Подытожим сказанное. Мерилом исторической ценности и объективности исследования является точность и полнота приведенных в нем цифр и фактов. В свою очередь, неполнота и неточность могут быть следствием как добросовестных заблуждений (искажение цифр в источниках, неполнота самой источниковой базы), так и сознательного стремления подогнать факты под уже существующую концепцию. Последнее противоречит самим принципам научной работы и превращает использующего такие методы из исследователя в политического журналиста — сиречь пропагандиста.
Безусловно, существует грань между сознательным искажением информации и использованием такой информации по незнанию.
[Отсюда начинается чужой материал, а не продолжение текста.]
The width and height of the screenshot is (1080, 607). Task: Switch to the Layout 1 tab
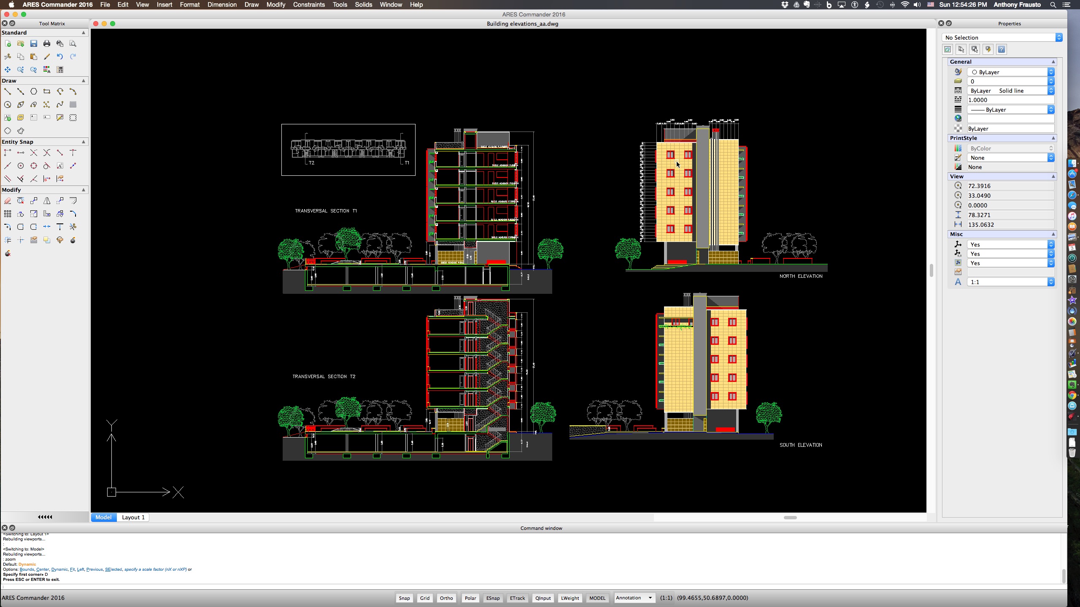pyautogui.click(x=133, y=517)
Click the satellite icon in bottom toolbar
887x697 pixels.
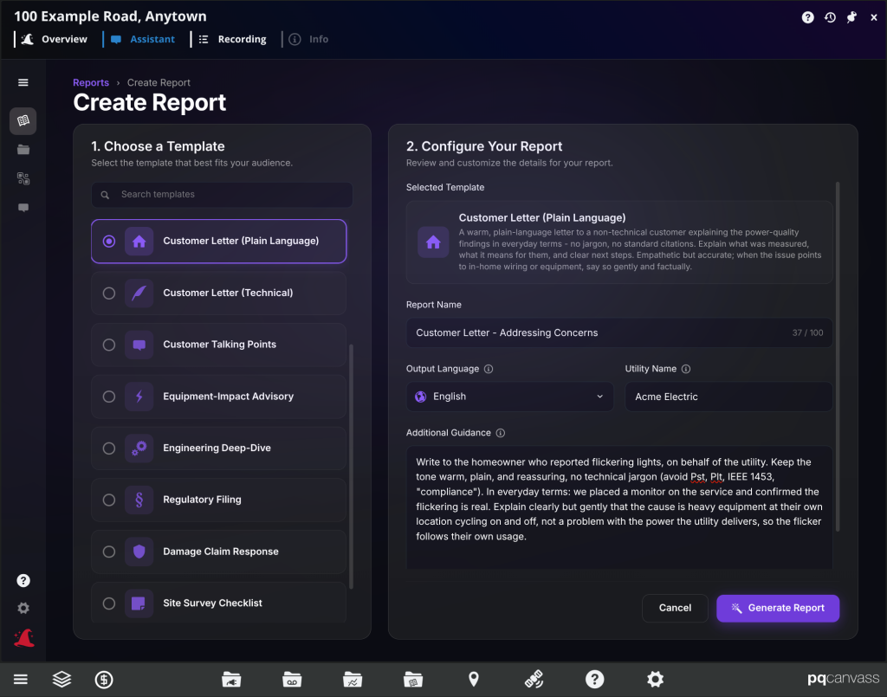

Однако некомпетентность тоже не является оправданием для человека, позиционирующего себя как специалиста в той или иной области — в данном случае ложь будет заключаться в искаженной самооценке.
Впрочем, гораздо чаще бывает, когда фальсификатор вполне сознательно выбирает из нескольких данных именно искаженные, но подтверждающие его концепцию. Доказать умышленность такого подбора зачастую довольно тяжело, но можно сделать это по косвенным признакам: подтасовка данных обычно делается «комплексно» и сопровождается умолчаниями в тех местах, где найти «научно освященные» цифры оказалось затруднительно.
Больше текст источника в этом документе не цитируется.